Clement Gignac of National Bank Financial might finally

be right...for years he has been predicting a recession and

now we might well be there.

Meanwhile, the good folks at National Bank make another

projection as they raise their target on gold from $900 an

once to $1500 an ounce. They point to five different upside

pressures on the price of gold the first being financial instability

and massive bank writedowns. He writes, “With the

implosion of the U.S. housing bubble, the emergence of a

credit crisis and the spectre of U.S. recession, volatility has

returned to capital markets with a vengeance.”

Secondly, they point to massive injections of liquidity and

a return to negative real interest rates. Gignac writes,

“Historically, negative real interest rates have been a major

boost to the price of gold.”

A third factor is the decline of the value and role of the

U.S. dollar.

A fourth factor and something that’s not talked about

much recently is the swelling U.S. budget deficit and inflation

expectations.

His fifth point was increased financial demand for gold as

a distinct asset class and points out that “Among the financial

innovations of recent years is the gold ETF—exchangedtraded

bullion fund—as an instrument of portfolio diversification.
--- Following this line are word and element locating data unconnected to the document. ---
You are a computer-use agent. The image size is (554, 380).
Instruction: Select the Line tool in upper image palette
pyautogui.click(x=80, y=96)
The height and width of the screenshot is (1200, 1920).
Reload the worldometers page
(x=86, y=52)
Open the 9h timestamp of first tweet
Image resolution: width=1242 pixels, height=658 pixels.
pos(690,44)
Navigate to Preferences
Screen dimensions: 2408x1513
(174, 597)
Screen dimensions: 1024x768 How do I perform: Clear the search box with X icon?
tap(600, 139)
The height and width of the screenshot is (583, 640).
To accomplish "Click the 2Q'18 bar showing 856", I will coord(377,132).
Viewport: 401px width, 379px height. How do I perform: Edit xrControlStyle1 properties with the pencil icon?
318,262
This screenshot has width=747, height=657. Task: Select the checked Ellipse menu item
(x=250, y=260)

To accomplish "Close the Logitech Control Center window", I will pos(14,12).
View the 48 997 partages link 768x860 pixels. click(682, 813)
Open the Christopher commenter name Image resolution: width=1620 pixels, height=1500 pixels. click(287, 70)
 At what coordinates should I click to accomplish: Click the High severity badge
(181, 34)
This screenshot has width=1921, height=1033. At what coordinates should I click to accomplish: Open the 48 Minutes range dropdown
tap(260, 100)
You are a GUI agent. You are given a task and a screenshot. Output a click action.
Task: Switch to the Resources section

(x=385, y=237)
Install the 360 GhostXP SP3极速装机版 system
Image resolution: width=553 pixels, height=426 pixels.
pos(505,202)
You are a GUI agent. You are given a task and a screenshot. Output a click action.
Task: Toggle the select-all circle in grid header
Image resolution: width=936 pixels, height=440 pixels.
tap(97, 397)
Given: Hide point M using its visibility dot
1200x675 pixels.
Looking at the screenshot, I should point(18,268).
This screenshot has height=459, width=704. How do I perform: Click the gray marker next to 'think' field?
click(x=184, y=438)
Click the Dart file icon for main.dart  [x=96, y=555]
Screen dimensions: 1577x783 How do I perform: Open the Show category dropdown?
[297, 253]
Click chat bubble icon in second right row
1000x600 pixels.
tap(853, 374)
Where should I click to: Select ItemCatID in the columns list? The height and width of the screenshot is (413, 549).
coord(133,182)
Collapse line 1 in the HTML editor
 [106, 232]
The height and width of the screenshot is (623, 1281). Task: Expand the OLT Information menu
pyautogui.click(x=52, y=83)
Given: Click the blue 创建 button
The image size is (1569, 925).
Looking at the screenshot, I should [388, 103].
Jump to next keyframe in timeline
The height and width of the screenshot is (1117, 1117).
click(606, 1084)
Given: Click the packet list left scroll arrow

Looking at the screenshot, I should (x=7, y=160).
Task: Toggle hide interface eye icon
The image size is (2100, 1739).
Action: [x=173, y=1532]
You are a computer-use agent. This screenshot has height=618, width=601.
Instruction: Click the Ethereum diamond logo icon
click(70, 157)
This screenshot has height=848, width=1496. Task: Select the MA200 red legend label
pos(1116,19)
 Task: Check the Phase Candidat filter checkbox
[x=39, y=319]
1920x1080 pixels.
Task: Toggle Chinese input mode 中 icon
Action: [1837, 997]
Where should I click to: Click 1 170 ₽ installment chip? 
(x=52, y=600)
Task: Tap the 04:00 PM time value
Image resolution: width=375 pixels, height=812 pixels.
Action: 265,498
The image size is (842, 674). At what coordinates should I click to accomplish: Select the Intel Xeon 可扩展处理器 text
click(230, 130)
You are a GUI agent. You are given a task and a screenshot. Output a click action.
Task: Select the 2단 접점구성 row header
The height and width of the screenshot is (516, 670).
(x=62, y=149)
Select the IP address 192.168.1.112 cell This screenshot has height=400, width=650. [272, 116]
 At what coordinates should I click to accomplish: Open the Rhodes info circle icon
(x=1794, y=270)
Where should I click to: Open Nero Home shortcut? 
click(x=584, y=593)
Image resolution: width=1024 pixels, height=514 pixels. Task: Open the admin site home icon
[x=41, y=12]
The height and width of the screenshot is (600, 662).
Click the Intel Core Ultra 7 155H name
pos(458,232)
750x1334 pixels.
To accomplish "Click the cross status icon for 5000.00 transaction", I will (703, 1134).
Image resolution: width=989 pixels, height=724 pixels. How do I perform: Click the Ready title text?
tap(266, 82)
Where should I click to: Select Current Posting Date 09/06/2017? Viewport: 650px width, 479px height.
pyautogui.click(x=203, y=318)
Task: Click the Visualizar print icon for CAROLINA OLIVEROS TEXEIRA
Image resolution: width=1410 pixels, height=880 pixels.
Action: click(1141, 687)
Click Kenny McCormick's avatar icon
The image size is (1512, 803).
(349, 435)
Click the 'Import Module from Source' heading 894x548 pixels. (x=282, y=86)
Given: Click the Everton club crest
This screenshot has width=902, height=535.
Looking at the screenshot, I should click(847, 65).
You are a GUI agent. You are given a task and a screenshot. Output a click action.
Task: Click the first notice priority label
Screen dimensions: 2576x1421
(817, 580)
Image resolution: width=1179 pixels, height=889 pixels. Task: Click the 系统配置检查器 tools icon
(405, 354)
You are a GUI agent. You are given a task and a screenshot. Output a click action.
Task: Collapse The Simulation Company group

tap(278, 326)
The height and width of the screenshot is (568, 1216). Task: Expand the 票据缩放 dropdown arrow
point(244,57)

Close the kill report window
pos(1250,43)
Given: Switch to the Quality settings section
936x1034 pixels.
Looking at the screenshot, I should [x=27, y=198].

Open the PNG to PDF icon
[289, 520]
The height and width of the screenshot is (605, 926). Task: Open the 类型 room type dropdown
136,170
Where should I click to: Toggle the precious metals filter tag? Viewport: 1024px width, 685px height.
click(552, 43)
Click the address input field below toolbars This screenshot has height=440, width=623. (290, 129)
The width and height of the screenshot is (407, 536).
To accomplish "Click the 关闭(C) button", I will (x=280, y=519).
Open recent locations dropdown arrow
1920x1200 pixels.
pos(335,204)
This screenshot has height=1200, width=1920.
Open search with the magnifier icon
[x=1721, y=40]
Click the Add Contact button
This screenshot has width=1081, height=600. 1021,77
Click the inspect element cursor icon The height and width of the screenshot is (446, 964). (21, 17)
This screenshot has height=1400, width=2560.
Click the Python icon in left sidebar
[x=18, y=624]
Physical holdings of gold through gold ETF’s now

amount to more than 800 tonnes—more than the total billion

reserves of the European Central Bank.”

The bottom line Gignac writes, “We think gold has attractive

potential for appreciation and, especially, as a tool for

medium-term portfolio diversification via gold stocks or gold

ETF’s. The current price of crude oil, around $90 a barrel, is

about the same in constant dollars as the late-1970’s high.

Our new gold target of $1500 an ounce is still far from the

early-1980’s high of $2200 in constant dollars.”